_Requirement_
Only the lines from the one with "Viewport: 640px width, 469px" to the end of the data, both ends included, should be output, exactly as they stand and without pictures.
== Segment start ==
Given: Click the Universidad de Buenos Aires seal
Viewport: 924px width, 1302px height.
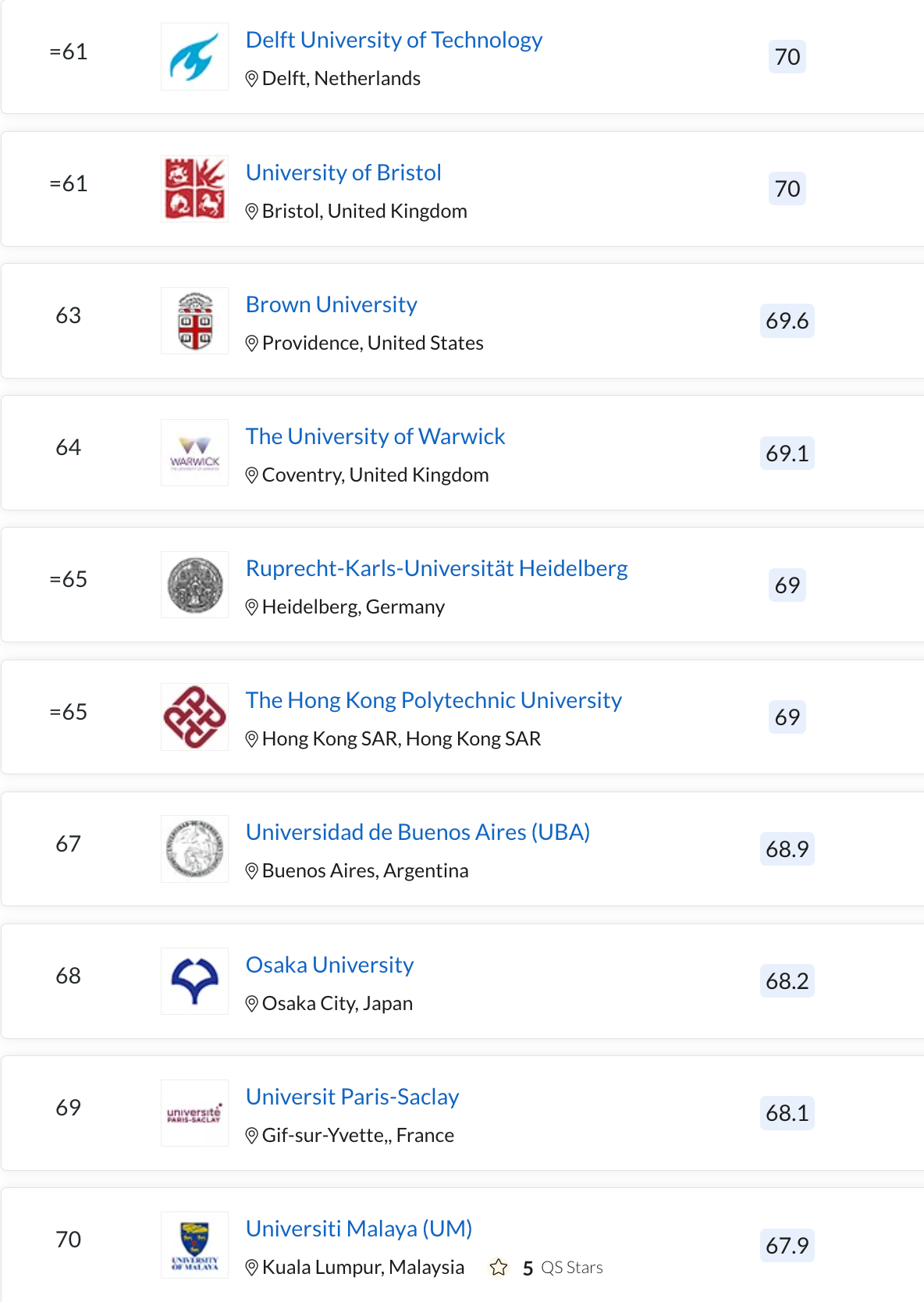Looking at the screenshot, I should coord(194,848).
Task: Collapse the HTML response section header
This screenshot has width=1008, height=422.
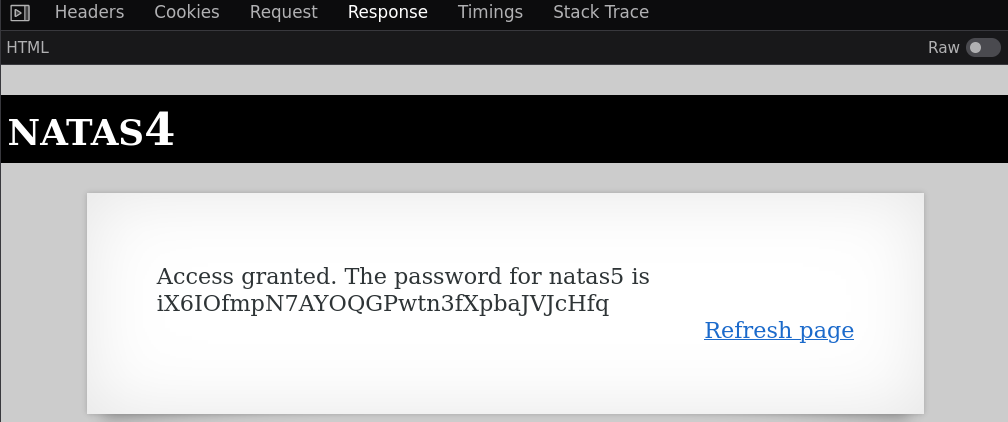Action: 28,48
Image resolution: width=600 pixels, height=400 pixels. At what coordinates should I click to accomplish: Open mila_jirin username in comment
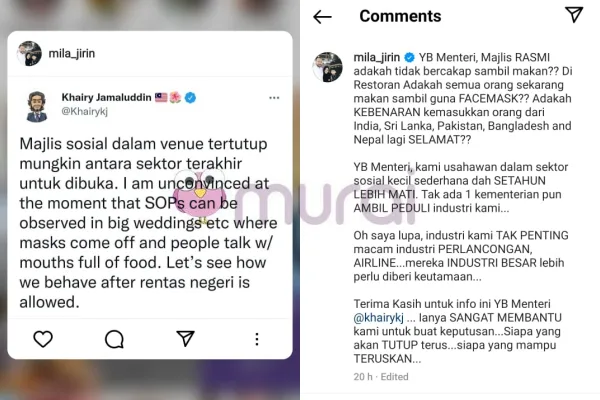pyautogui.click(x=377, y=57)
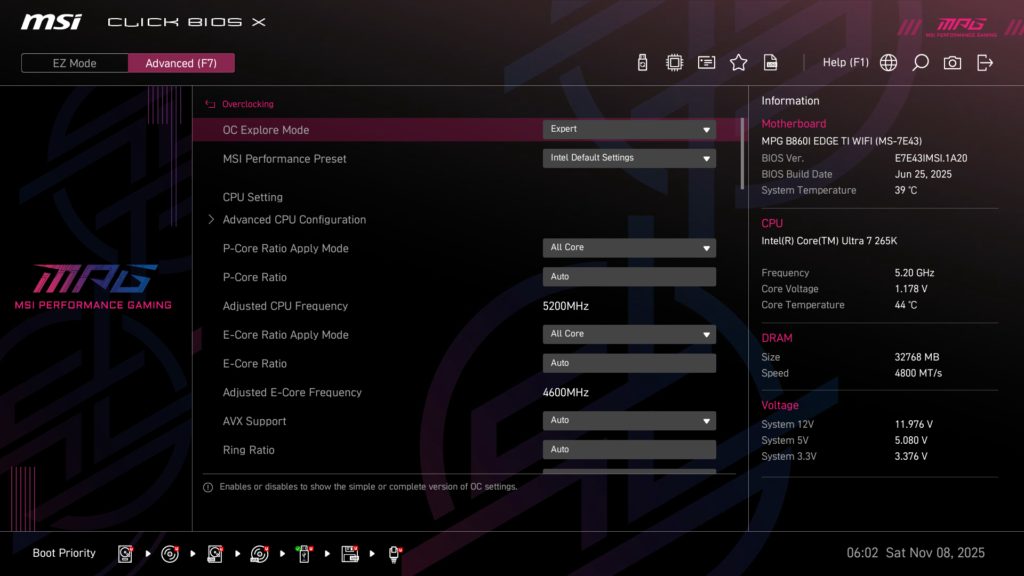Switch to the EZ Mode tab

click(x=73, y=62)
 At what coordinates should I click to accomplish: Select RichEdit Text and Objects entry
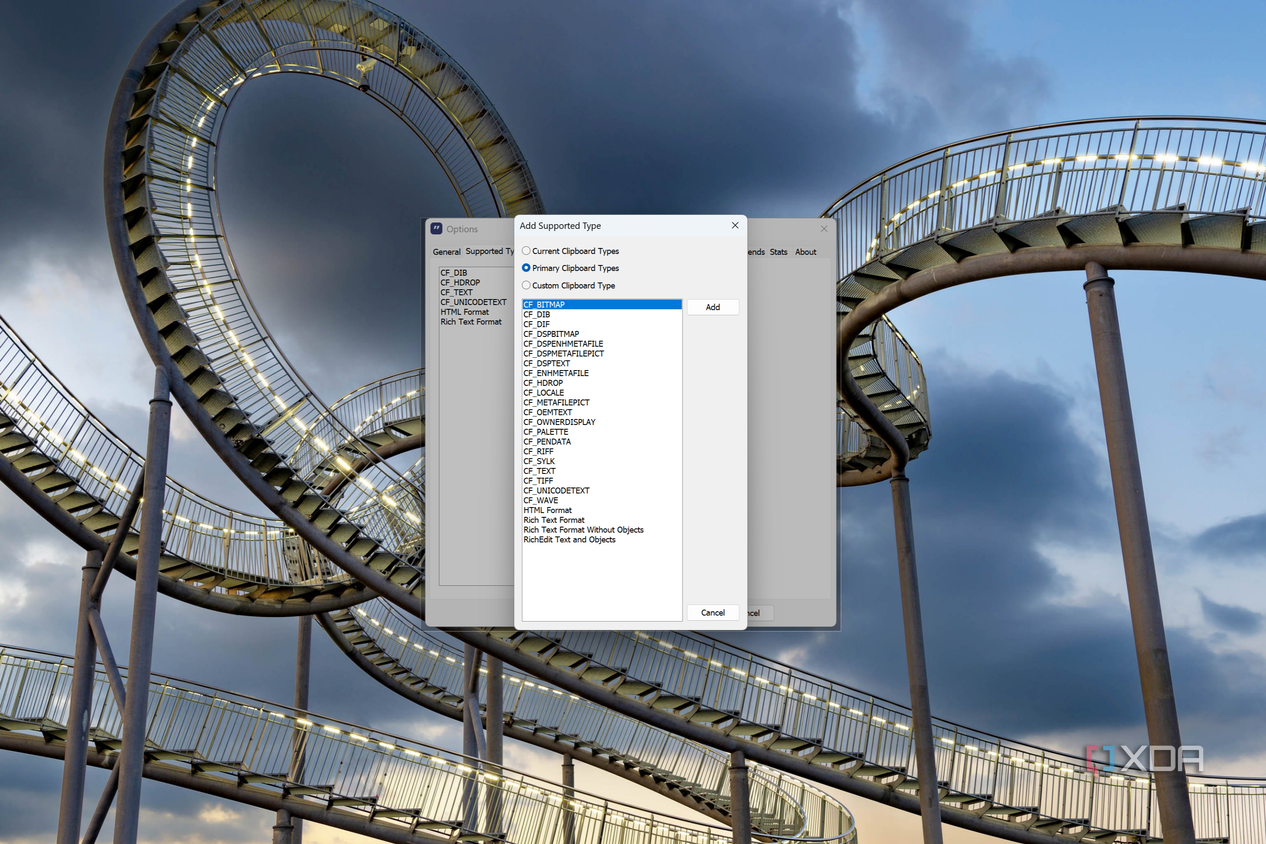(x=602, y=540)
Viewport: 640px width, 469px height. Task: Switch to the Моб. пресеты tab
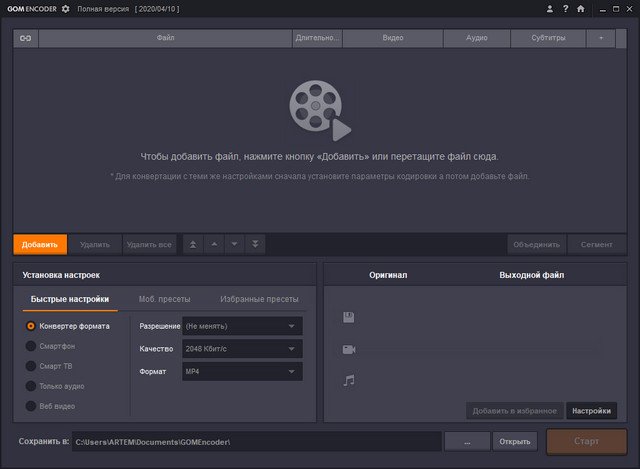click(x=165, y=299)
== Segment end ==
_Your response_
Viewport: 640px width, 469px height. Task: Switch to the Моб. пресеты tab
click(x=165, y=299)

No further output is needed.